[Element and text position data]
====
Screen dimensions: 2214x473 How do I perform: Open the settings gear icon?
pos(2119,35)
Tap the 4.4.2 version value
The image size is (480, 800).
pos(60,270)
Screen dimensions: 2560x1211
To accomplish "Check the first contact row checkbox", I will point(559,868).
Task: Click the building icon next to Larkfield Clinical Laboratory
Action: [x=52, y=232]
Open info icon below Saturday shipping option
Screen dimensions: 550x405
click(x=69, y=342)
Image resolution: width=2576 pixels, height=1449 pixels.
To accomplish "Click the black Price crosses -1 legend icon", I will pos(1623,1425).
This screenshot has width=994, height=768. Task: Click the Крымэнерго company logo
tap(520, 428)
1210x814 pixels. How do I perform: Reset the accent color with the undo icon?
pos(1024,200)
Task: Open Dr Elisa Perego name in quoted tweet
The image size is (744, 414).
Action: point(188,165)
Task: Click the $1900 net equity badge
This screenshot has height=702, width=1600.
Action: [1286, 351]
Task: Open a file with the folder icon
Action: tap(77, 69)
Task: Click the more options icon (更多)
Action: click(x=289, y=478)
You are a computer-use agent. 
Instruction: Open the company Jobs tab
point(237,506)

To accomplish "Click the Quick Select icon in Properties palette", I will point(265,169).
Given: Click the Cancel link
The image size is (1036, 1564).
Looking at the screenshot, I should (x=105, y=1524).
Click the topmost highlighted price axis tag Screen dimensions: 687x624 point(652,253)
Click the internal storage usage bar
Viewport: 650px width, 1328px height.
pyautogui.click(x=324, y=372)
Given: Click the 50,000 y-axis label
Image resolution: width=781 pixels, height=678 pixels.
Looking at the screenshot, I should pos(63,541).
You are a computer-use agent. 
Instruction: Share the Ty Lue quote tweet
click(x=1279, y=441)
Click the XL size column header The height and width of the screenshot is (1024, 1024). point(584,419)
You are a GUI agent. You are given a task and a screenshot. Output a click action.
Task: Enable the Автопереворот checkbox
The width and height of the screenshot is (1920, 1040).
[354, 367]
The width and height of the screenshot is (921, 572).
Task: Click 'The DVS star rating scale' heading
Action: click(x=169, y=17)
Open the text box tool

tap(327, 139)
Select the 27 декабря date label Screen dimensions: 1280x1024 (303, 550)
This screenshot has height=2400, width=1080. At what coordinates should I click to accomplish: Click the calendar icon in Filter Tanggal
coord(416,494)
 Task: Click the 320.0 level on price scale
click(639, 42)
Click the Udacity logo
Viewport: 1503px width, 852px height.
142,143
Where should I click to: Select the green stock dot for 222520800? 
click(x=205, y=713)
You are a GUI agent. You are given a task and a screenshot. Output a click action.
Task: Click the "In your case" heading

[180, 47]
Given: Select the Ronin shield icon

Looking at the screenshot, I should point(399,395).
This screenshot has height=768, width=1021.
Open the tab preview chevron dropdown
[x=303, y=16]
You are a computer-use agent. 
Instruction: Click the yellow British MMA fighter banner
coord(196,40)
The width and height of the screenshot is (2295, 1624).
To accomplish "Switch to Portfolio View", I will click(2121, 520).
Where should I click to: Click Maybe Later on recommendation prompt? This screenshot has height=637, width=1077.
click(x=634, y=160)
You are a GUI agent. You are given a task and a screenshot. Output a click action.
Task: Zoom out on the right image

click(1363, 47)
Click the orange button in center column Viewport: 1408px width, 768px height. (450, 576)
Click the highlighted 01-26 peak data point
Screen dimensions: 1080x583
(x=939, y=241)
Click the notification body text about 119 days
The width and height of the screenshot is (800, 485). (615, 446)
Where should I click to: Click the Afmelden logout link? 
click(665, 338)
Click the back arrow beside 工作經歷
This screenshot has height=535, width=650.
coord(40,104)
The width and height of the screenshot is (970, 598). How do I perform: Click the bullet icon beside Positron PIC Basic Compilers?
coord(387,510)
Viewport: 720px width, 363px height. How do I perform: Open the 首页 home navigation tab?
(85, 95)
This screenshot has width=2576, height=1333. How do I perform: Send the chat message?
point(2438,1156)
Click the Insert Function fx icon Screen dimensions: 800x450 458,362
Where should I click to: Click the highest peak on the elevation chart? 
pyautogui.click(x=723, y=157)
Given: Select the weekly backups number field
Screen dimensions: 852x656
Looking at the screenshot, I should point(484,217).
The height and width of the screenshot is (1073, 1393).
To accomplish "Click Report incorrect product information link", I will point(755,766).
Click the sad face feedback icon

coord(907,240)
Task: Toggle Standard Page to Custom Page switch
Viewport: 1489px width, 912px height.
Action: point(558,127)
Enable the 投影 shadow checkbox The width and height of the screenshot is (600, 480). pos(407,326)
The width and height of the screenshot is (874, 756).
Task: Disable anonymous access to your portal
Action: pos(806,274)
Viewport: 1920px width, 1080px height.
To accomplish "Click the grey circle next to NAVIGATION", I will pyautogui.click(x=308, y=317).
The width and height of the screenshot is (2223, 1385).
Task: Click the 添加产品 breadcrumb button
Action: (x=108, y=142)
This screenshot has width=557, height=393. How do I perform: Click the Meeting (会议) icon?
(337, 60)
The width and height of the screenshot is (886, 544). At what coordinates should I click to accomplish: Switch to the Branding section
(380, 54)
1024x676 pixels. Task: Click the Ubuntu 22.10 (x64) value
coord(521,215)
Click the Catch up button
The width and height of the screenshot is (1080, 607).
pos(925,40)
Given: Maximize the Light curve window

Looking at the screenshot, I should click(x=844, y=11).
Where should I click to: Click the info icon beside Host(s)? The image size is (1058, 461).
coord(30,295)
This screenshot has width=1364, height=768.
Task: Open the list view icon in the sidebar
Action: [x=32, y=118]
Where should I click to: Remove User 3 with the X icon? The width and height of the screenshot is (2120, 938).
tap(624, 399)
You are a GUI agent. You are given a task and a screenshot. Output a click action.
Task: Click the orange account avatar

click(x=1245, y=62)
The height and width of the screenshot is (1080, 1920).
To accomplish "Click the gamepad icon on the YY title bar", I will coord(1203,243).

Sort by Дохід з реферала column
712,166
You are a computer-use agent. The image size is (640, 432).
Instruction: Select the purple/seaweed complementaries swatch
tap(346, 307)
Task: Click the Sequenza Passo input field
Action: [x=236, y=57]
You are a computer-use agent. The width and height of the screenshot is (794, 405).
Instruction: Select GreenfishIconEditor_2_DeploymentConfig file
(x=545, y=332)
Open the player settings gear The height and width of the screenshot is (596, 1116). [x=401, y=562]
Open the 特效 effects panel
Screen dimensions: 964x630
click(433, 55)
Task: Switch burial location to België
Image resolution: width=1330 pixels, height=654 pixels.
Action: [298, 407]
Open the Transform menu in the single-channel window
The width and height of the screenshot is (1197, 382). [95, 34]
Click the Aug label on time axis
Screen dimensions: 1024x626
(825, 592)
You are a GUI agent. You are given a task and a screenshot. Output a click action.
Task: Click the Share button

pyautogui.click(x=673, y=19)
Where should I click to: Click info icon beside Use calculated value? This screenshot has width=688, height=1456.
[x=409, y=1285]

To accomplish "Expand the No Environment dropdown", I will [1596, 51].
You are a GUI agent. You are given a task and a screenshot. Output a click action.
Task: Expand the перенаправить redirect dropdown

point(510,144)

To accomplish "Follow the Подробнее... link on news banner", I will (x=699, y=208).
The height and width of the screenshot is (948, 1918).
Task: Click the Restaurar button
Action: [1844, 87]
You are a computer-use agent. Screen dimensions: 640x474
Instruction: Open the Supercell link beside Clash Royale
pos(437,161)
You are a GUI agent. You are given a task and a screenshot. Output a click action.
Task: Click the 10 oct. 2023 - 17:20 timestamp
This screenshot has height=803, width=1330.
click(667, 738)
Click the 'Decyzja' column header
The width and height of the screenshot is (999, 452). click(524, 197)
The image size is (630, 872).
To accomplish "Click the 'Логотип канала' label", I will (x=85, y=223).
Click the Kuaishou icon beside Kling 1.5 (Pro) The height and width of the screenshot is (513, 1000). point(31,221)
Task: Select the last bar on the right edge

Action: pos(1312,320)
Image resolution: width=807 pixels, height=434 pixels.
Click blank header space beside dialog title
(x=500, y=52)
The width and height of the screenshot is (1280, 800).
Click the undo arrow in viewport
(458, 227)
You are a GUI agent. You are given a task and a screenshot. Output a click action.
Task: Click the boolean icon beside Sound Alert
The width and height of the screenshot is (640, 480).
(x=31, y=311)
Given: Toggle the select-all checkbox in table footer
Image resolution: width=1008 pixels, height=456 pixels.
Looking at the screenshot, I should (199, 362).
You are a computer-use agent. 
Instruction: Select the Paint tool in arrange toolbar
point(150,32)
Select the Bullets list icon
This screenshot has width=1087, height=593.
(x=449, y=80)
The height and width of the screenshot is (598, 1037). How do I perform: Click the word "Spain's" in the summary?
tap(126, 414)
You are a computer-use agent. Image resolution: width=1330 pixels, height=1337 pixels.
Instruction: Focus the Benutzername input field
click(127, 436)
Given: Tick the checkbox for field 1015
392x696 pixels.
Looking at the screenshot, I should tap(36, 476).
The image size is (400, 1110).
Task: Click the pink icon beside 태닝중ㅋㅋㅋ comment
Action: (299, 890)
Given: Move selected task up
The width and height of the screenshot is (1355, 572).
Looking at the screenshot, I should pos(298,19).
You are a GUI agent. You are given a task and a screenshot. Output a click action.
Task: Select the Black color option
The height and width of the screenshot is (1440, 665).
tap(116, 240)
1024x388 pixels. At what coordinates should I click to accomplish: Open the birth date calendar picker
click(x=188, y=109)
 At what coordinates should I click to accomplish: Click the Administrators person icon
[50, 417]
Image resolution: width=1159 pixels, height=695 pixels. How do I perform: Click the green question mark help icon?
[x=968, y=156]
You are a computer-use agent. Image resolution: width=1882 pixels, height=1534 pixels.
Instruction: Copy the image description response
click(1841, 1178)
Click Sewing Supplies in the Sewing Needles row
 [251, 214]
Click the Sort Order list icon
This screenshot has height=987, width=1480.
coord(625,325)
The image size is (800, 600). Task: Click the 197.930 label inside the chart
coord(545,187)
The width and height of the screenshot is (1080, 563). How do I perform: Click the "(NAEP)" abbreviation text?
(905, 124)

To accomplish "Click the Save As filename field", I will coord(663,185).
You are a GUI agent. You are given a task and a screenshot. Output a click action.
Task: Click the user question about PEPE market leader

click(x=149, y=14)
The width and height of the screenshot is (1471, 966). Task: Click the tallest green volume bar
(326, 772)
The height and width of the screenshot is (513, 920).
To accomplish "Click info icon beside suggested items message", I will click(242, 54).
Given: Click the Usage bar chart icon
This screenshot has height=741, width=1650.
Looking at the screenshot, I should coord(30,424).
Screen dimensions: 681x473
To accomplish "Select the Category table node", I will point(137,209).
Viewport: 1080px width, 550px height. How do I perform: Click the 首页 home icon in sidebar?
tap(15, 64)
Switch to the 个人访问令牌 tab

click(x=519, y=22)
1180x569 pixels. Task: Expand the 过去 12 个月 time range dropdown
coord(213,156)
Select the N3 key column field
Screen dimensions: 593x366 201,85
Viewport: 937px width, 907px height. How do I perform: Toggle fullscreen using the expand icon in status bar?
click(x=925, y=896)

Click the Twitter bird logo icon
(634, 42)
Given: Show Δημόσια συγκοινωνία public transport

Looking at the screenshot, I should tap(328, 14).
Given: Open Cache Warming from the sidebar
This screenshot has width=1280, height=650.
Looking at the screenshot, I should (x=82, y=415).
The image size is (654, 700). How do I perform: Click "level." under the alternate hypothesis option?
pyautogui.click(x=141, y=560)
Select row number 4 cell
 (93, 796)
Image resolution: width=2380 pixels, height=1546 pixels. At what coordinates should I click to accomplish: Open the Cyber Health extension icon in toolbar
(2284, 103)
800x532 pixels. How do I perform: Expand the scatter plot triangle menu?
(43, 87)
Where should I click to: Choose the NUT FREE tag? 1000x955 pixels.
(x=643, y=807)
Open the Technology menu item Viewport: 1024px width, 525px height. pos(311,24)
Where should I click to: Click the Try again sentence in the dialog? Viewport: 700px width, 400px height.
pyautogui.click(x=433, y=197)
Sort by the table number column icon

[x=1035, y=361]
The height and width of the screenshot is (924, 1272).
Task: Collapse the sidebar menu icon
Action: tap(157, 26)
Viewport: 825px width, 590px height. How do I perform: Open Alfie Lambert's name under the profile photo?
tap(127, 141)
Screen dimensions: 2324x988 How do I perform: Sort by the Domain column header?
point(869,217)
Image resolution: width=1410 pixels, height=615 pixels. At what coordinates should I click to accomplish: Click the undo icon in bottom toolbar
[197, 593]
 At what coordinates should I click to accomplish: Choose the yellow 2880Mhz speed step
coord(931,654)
====
Extract every line of the items above that contains the string "label".

◆ Answer to this task
Given: Click the 50,000 y-axis label
Select the 27 декабря date label Screen dimensions: 1280x1024 (303, 550)
Click the Aug label on time axis
To accomplish "Click the 'Логотип канала' label", I will (x=85, y=223).
The image size is (800, 600). Task: Click the 197.930 label inside the chart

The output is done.